START Task inputs
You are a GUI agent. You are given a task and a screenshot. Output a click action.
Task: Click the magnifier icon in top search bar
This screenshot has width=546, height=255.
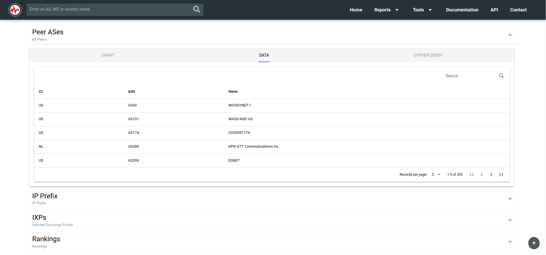click(197, 9)
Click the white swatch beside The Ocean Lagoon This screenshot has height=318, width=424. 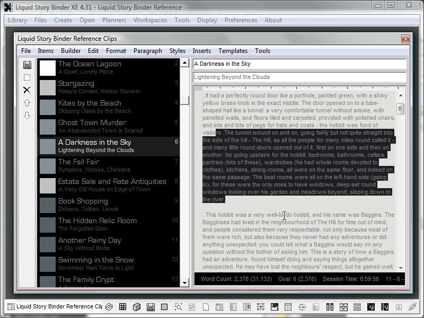click(48, 68)
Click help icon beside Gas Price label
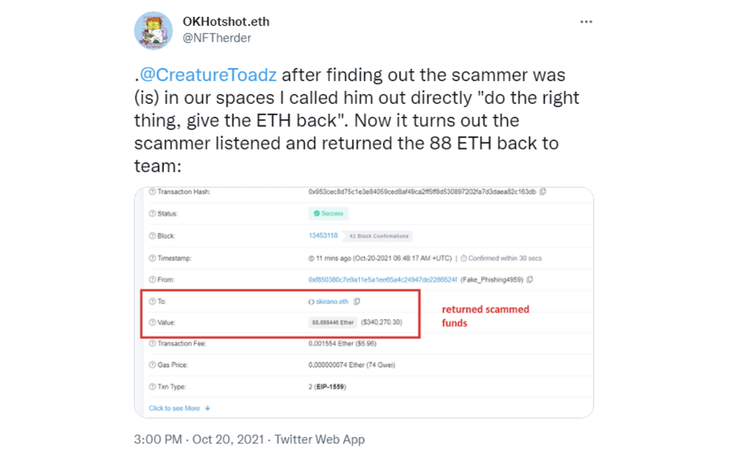Image resolution: width=736 pixels, height=463 pixels. [152, 365]
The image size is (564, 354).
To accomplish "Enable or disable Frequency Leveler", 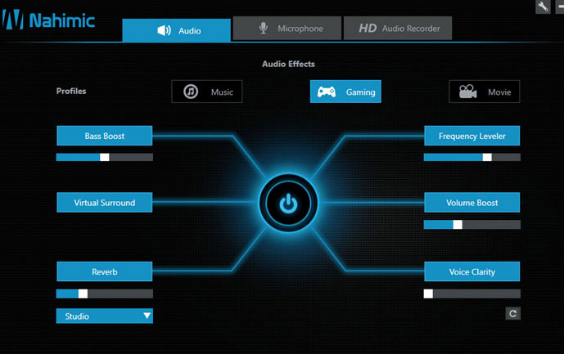I will click(x=472, y=136).
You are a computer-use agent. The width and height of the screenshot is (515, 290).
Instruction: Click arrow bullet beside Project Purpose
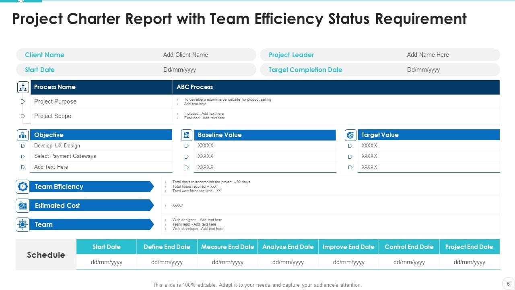tap(23, 102)
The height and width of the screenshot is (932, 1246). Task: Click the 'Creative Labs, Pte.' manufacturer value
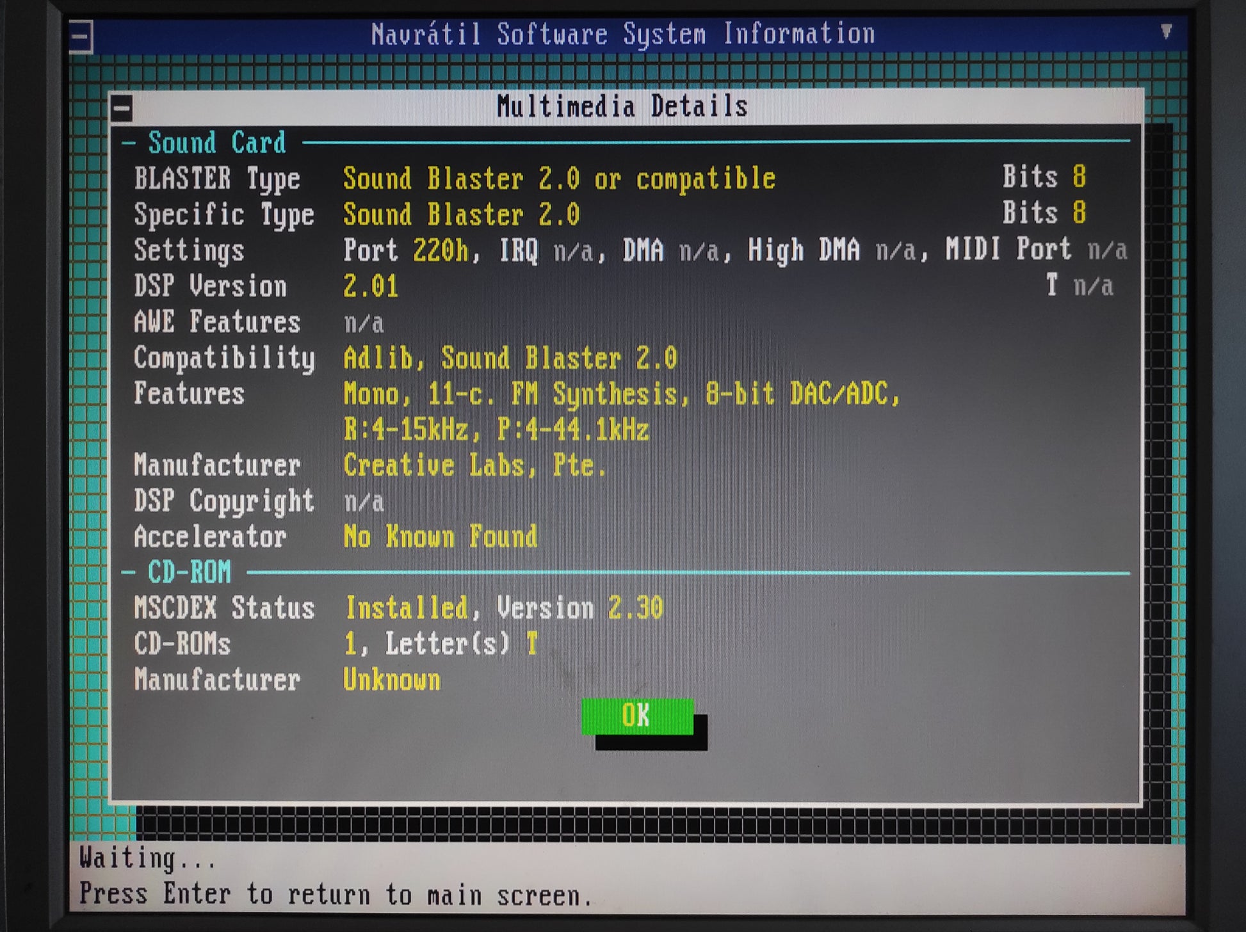point(474,465)
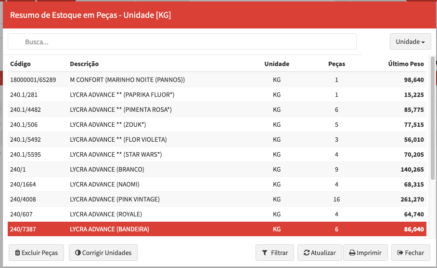This screenshot has height=268, width=437.
Task: Open the Unidade dropdown menu
Action: pos(410,42)
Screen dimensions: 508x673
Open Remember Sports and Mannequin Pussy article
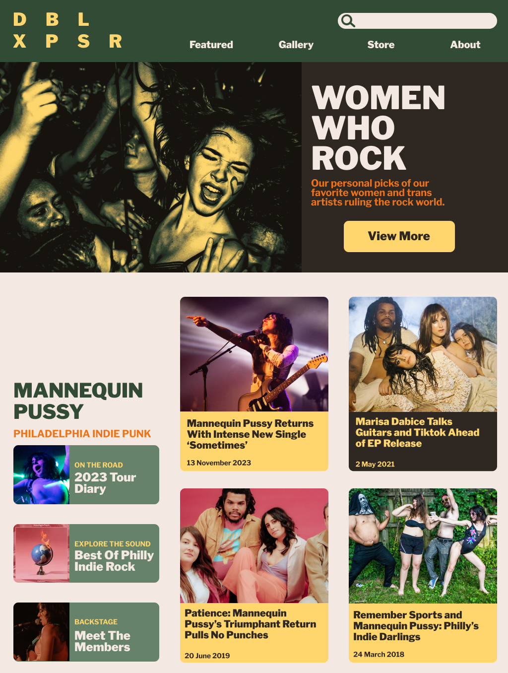click(416, 626)
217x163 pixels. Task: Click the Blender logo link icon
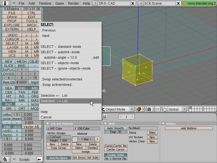[x=184, y=3]
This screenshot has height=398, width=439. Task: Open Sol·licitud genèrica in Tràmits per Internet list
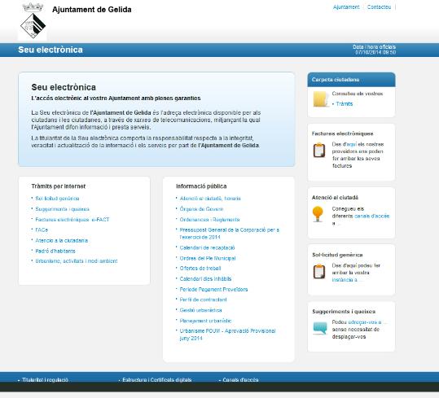57,199
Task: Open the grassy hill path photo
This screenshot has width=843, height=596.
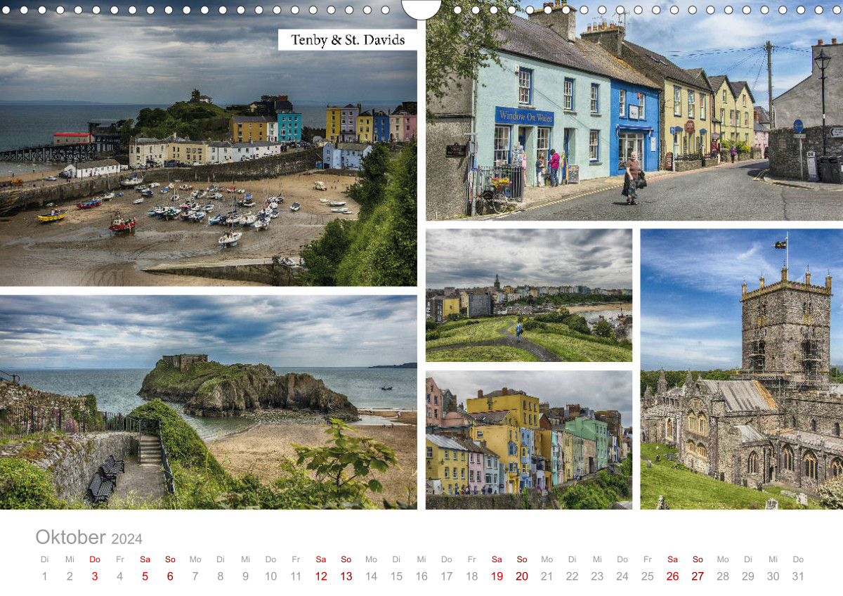Action: click(x=528, y=295)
END Task inputs
→ **Task instructions**:
Tally every line above that has the word "agent", and report the total with no other words.

→ **Response to the exercise**:
2